Large accelerated filer [  ] Accelerated filer [X]
Non-accelerated filer [  ] Smaller reporting company [  ]
(Do not check if a smaller reporting company)  

Indicate by check mark whether the registrant is a shell company (as defined in Rule 12b-2 of the Exchange Act).

Yes [  ]          No [X]

The number of the registrant’s common shares outstanding as of August 3, 2012 was 65,940,351.


EXPLANATORY NOTE

The sole purpose of this Amendment No. 1 to SunOpta Inc.’s Quarterly Report on Form 10-Q for the quarterly period ended June 30, 2012, filed with the Securities and Exchange Commission on August 9, 2012 (the “Form 10-Q”), is to furnish interactive data files formatted in XBRL (eXtensible Business Reporting Language) as Exhibit 101 to the Form 10-Q in accordance with Rule 405 of Regulation S-T.

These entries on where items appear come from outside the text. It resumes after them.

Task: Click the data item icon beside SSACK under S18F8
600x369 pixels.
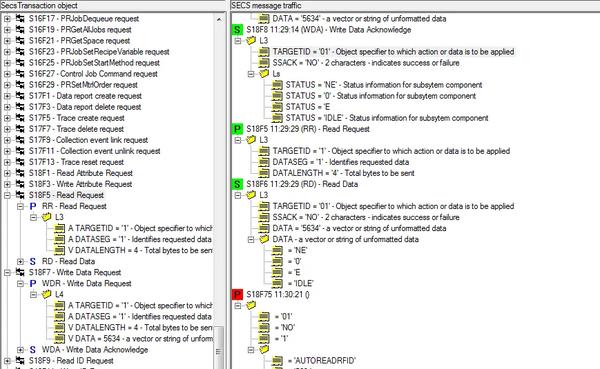Action: [264, 63]
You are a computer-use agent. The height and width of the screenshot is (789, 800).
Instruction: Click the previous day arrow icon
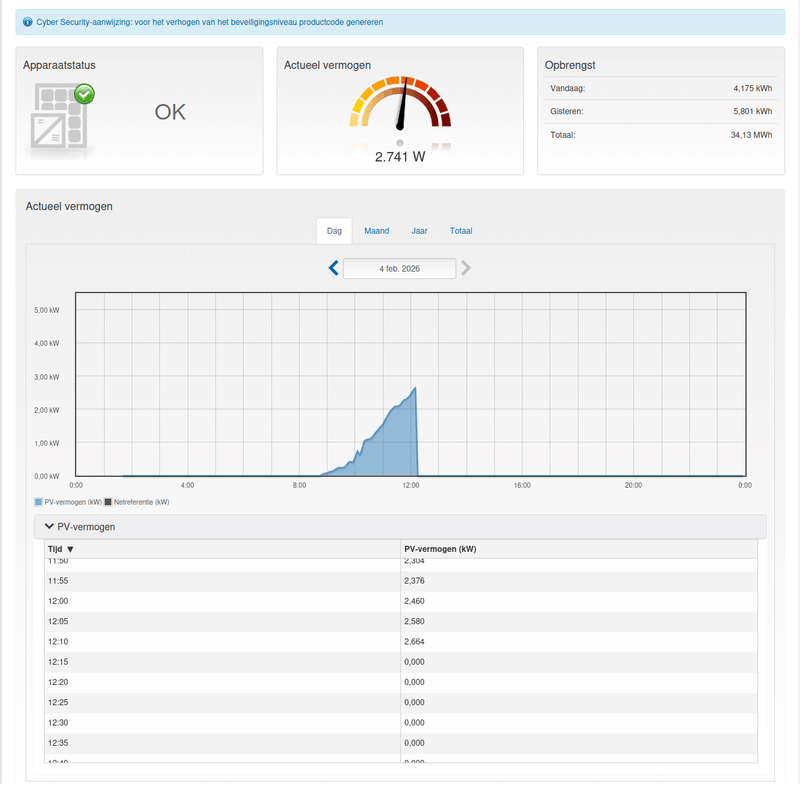pos(334,268)
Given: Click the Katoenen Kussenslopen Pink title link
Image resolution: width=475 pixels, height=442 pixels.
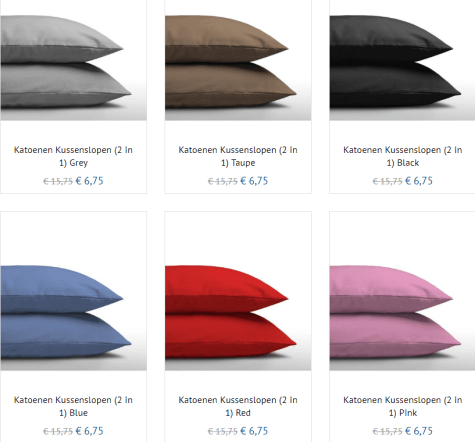Looking at the screenshot, I should point(403,406).
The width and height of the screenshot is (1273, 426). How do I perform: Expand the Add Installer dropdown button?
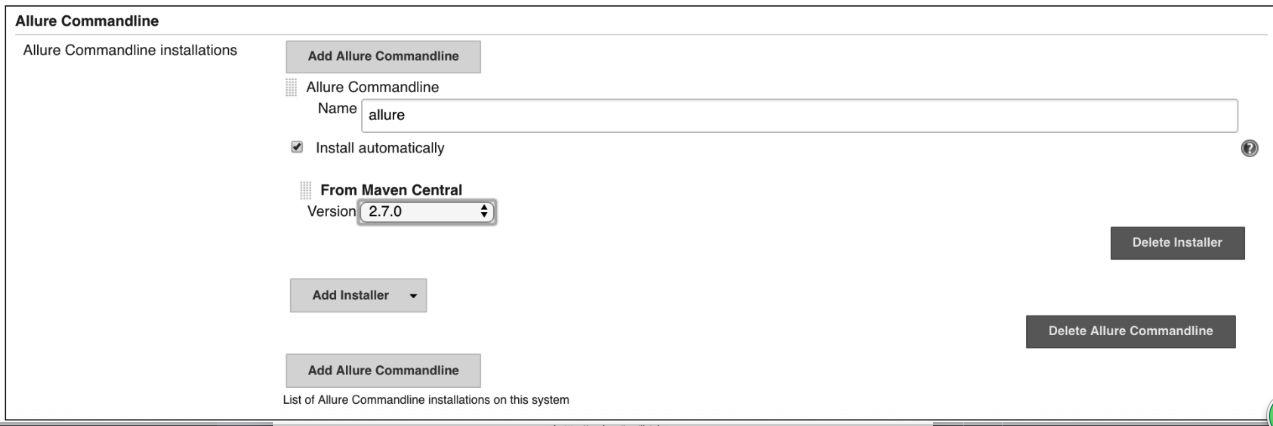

No other changes have been made to the Form 10-Q. This Amendment No. 1 to the Form 10-Q speaks as of the original filing date of the Form 10-Q, does not reflect events that may have occurred subsequent to the original filing date, and does not modify or update in any way the disclosures made in the original Form 10-Q.

Item 6. Exhibits

The list of exhibits in the Exhibit Index is incorporated herein by reference.


SIGNATURES

Pursuant to the requirements of the Securities Exchange Act of 1934, the registrant has duly caused this report to be signed on its behalf by the undersigned thereunto duly authorized.

  SUNOPTA INC.
   
Date: September 7, 2012                           /s/ Robert McKeracher                          
  Robert McKeracher
  Vice President and Chief Financial Officer


EXHIBIT INDEX

Exhibit No.       Description
   
2.1* Asset Purchase Agreement, dated as of May 24, 2012, between SunOpta, Inc. and Purity Life Health Products, L.P. (incorporated by reference to Exhibit 2.1 to the Company’s Current Report on Form 8-K filed on May 30, 2012).
10.1 Amendment to Employment Agreement, dated May 6, 2012, between SunOpta, Inc. and Steven R. Bromley (incorporated by reference to Exhibit 10.1 to the Company’s Current Report on Form 8-K filed on May 11, 2012).
10.2 Letter Agreement, dated June 30, 2012, by and between SunOpta, Inc. and Hendrik (Rik) Jacobs (incorporated by reference to Exhibit 10.1 to the Company’s Current Report on Form 8- K filed on July 6, 2012).
10.3 Seventh Amended and Restated Credit Agreement, dated as of July 27, 2012, among SunOpta, Inc. and SunOpta Foods Inc., as Borrowers, and Each of the Financial Institutions and Other Entities from Time to Time Parties Thereto, as Lenders, and Certain Affiliates of the Borrowers, as Obligors, and Bank of Montreal, as Agent (incorporated by reference to Exhibit 10.1 to the Company’s Current Report on Form 8-K filed on August 1, 2012).
31.1** Certification by Steven Bromley, Chief Executive Officer, pursuant to Rule 13a – 14(a) under the Securities Exchange Act of 1934, as amended.
31.2** Certification by Robert McKeracher, Vice President and Chief Financial Officer, pursuant to Rule 13a – 14(a) under the Securities Exchange Act of 1934, as amended.
32** Certifications by Steven Bromley, Chief Executive Officer, and Robert McKeracher, Vice President and Chief Financial Officer, pursuant to 18 U.S.C. Section 1350.
 101.INS† XBRL Instance Document.
101.SCH† XBRL Taxonomy Extension Schema Document.
 101.CAL† XBRL Taxonomy Extension Calculation Linkbase Document.
101.DEF† XBRL Taxonomy Extension Definition Linkbase Document.
 101.LAB† XBRL Taxonomy Extension Label Linkbase Document.
101.PRE† XBRL Taxonomy Extension Presentation Linkbase Document.

*

Exhibits and schedules to this exhibit have been omitted pursuant to Item 601(b)(2) of Regulation S-K. SunOpta will furnish copies of the omitted exhibits and schedules to the Securities and Exchange Commission upon its request.

   
**

Filed previously.

   

Pursuant to Rule 406T of Regulation S-T, the Interactive Data Files on Exhibit 101 hereto are deemed not filed or part of a registration statement or prospectus for purposes of Sections 11 or 12 of the Securities Act of 1933, as amended, are deemed not filed for purposes of Section 18 of the Securities and Exchange Act of 1934, as amended, and otherwise are not subject to liability under those sections.